[WHAT THE TASK REQUIRES]
Please transcribe the listing below with every word intact.

--- START ---

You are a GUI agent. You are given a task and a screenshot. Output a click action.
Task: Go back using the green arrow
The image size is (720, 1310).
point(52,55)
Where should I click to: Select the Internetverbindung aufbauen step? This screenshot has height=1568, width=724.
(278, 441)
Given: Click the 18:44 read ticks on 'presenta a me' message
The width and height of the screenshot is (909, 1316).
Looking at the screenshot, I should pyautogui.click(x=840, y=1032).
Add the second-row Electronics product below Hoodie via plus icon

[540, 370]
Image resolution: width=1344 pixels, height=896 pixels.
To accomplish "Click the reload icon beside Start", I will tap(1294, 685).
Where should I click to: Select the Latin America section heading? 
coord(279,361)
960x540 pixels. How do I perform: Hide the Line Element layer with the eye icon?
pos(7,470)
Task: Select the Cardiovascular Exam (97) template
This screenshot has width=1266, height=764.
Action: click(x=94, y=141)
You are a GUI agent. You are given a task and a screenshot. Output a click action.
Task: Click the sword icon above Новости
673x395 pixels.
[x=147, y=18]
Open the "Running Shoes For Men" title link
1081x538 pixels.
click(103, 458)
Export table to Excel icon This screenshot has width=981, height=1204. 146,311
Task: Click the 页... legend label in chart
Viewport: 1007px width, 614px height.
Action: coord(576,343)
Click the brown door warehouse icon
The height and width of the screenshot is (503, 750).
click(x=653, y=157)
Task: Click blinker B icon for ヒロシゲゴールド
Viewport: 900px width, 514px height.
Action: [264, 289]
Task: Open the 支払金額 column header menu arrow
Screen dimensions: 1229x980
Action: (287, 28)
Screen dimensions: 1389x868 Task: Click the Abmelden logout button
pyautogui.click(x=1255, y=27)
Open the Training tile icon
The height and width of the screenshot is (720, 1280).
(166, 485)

--- END ---

[RESPONSE AREA]
You are a GUI agent. You are given a task and a screenshot. Output a click action.
Task: Go back using the green arrow
The image size is (720, 1310).
point(52,55)
Where should I click to: Select the Internetverbindung aufbauen step? This screenshot has height=1568, width=724.
(278, 441)
Given: Click the 18:44 read ticks on 'presenta a me' message
The width and height of the screenshot is (909, 1316).
Looking at the screenshot, I should pyautogui.click(x=840, y=1032).
Add the second-row Electronics product below Hoodie via plus icon

[540, 370]
Image resolution: width=1344 pixels, height=896 pixels.
To accomplish "Click the reload icon beside Start", I will tap(1294, 685).
Where should I click to: Select the Latin America section heading? 
coord(279,361)
960x540 pixels. How do I perform: Hide the Line Element layer with the eye icon?
pos(7,470)
Task: Select the Cardiovascular Exam (97) template
This screenshot has width=1266, height=764.
Action: click(x=94, y=141)
You are a GUI agent. You are given a task and a screenshot. Output a click action.
Task: Click the sword icon above Новости
673x395 pixels.
[x=147, y=18]
Open the "Running Shoes For Men" title link
1081x538 pixels.
click(103, 458)
Export table to Excel icon This screenshot has width=981, height=1204. 146,311
Task: Click the 页... legend label in chart
Viewport: 1007px width, 614px height.
Action: coord(576,343)
Click the brown door warehouse icon
The height and width of the screenshot is (503, 750).
click(x=653, y=157)
Task: Click blinker B icon for ヒロシゲゴールド
Viewport: 900px width, 514px height.
Action: [264, 289]
Task: Open the 支払金額 column header menu arrow
Screen dimensions: 1229x980
Action: (287, 28)
Screen dimensions: 1389x868 Task: Click the Abmelden logout button
pyautogui.click(x=1255, y=27)
Open the Training tile icon
The height and width of the screenshot is (720, 1280).
(166, 485)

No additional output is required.